Few assisted suicide cases reported
Oregon so far remains the only state to pass a law legalizing assisted suicide. As far as observers can determine, the law is now in effect, allowing terminally ill Oregonians to request a lethal prescription from their physicians to end their suffering and their lives. But it is not known whether the law has been widely utilized.
There have been a few reports of hospices confronting suicide requests under Measure 16, says Ann Jackson, executive director of the Oregon Hospice Association (OHA). Most hospices in the state would provide care for terminally ill patients seeking assisted suicide, but would not participate directly in administering the lethal medication.
Patient confidentiality issues may be keeping actual cases out of the public eye, and with good reason. Health providers fear that if a patient's pursuit of assisted suicide were disclosed, "the media - or worse, Right to Life - would be at the door literally making a [test] case of it," Jackson says.

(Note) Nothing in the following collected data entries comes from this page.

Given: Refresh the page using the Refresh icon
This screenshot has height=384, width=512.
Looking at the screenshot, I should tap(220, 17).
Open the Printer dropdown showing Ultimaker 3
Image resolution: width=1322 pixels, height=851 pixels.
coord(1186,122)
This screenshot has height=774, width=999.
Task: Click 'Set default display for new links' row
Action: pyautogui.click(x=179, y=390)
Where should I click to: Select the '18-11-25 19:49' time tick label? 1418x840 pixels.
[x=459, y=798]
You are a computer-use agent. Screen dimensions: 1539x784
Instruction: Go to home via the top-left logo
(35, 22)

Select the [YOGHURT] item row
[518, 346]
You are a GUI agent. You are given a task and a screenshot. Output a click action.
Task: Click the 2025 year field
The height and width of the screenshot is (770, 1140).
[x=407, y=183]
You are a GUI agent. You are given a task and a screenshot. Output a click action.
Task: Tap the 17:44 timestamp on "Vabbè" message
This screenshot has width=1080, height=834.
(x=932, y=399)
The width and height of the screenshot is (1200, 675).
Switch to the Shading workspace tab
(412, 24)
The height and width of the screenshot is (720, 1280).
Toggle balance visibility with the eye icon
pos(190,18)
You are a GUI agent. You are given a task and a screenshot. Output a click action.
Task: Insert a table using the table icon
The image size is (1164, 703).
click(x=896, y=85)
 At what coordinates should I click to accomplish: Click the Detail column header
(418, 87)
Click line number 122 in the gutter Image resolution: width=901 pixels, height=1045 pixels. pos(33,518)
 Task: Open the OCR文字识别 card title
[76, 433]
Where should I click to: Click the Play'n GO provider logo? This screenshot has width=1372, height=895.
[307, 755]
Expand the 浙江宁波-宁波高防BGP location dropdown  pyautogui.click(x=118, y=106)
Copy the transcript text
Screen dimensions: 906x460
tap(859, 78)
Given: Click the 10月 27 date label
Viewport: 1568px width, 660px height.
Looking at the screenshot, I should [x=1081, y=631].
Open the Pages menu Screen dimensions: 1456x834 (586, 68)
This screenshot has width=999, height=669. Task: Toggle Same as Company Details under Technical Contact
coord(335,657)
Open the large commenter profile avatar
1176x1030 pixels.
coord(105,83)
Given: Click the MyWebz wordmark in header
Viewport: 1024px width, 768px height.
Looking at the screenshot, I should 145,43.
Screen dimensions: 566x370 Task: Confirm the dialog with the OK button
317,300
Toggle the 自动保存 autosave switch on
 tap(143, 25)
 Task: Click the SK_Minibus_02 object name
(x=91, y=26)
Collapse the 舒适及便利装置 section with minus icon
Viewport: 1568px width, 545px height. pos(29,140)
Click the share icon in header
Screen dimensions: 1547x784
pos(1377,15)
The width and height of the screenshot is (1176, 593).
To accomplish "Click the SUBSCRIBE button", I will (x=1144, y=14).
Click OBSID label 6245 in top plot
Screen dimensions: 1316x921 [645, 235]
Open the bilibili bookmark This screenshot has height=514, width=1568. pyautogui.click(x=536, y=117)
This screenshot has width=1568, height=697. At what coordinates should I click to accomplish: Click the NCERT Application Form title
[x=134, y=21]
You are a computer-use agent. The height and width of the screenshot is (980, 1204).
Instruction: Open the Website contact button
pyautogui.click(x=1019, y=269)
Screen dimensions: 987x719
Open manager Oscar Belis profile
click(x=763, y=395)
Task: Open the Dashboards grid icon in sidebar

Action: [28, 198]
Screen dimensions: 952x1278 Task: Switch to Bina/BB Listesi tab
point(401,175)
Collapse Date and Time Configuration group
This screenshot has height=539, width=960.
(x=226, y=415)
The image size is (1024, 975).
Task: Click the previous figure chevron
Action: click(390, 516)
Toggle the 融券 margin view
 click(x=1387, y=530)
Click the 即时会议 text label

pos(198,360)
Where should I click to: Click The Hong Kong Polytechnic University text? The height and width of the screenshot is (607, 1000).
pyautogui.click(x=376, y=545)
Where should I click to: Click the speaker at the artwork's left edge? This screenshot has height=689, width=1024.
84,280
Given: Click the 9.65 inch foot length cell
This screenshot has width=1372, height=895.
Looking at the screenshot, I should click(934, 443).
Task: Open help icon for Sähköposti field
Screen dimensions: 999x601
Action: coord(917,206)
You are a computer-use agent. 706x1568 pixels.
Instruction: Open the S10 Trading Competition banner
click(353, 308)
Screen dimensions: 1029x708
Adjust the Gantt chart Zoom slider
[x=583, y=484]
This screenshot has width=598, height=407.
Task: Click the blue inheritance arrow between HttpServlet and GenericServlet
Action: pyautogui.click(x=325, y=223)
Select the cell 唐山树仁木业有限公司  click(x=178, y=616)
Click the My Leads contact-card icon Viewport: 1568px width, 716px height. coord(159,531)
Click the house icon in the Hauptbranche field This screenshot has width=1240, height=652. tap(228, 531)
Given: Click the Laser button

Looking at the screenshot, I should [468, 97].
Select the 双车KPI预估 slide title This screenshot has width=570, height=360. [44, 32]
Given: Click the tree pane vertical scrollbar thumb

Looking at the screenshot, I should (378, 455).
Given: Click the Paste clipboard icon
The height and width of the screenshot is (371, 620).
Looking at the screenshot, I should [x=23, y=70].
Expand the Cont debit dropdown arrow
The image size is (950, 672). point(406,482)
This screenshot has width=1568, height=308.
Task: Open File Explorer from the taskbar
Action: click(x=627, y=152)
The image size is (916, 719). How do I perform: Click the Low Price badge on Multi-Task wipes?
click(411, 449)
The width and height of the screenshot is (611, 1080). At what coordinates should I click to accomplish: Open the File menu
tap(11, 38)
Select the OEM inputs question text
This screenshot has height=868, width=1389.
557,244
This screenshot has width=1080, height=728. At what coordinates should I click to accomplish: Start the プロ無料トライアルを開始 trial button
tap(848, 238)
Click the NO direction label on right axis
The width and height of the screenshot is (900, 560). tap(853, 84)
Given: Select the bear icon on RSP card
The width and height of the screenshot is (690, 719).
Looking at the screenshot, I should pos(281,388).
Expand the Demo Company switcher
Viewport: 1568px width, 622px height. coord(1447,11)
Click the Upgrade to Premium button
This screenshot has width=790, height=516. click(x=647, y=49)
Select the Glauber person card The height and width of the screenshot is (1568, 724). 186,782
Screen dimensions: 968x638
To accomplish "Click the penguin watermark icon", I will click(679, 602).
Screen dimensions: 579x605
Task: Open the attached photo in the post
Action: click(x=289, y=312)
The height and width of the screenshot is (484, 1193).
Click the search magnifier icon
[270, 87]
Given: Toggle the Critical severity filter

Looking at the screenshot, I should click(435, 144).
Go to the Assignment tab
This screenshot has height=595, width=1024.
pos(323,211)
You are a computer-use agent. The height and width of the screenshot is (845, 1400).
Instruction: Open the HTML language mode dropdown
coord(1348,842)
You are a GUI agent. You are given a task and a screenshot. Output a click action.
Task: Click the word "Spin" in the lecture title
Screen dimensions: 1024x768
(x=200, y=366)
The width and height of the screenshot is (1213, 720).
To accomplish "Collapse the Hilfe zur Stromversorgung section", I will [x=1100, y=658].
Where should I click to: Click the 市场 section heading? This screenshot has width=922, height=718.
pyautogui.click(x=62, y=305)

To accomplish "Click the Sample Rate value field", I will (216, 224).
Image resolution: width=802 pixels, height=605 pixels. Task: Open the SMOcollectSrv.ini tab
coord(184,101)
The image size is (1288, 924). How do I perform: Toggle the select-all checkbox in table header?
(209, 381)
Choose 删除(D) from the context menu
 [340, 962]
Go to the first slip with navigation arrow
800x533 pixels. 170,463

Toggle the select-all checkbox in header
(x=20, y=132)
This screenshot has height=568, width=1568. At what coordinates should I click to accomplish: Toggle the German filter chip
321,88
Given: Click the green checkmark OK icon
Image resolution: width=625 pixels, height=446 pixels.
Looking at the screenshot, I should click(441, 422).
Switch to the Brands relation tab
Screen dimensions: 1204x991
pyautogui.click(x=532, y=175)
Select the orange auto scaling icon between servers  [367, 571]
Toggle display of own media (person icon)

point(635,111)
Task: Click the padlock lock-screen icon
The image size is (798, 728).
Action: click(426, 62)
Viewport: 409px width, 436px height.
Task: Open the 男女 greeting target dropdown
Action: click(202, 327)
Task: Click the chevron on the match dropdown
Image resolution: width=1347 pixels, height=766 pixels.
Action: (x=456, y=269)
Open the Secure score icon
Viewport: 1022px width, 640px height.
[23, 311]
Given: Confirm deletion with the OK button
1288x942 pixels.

Almost daily, new wrinkles are emerging in the implementation of Measure 16, she adds. "A lot of things are coming up that we didn't prepare for." However, one issue that failed to pan out was a threat late last year by the federal Drug Enforcement Administration (DEA) to prosecute physicians for writing lethal prescriptions under the law. Although U.S. Attorney General Janet Reno has not yet issued a final ruling on this issue, a task force within DEA concluded that the federal agency does not have the authority to pursue such cases.
Meanwhile, healthy Oregonians are reported to be looking for personal physicians who would be willing to honor their future requests for assisted suicide, while some physicians have demonstrated a surprising lack of understanding of how the law works, Jackson reports. "Are physicians going to be willing to ask for the information they need to carry out the request" from assisted-suicide advocacy organizations such as Compassion in Dying? For instance, she wants physicians to understand that morphine is a poor drug choice for assisted suicide, and not to let the choice of lethal medication obscure the legitimate use of morphine to treat pain.
Meanwhile, controversy within the hospice community over whether hospices should have mounted a more strident opposition to Measure 16 (or more vociferous support for the 1997 ballot initiative seeking to repeal it) also appears to be dying down. OHA recently held "our annual meeting and we didn't even talk about it," Jackson says. Most of the current end-of-life focus in Oregon is aimed at improving care for the terminally ill in order to prevent the problems that drive requests for assisted suicide. Health policy leaders are also exploring approaches to guarantee universal access to hospice care.
In fact, virtually every hospice in the state has seen at least a 20% increase in referrals in the past year, and Oregon may be surpassing Florida as the state with the highest hospice penetration, Jackson says. It may be too much to call Measure 16 a boon for the hospice community, "but there definitely was a silver lining. It made everyone take hospice more seriously. Hospice has developed a great deal of credibility, and is seen as the expert in care of the dying."
This credibility might not have been as great if hospice had been more extreme in its opposition to Measure 16, Jackson adds. "It is very difficult for the public to understand that we can actually accept democracy's rule" and the voice of the people in enacting Measure 16.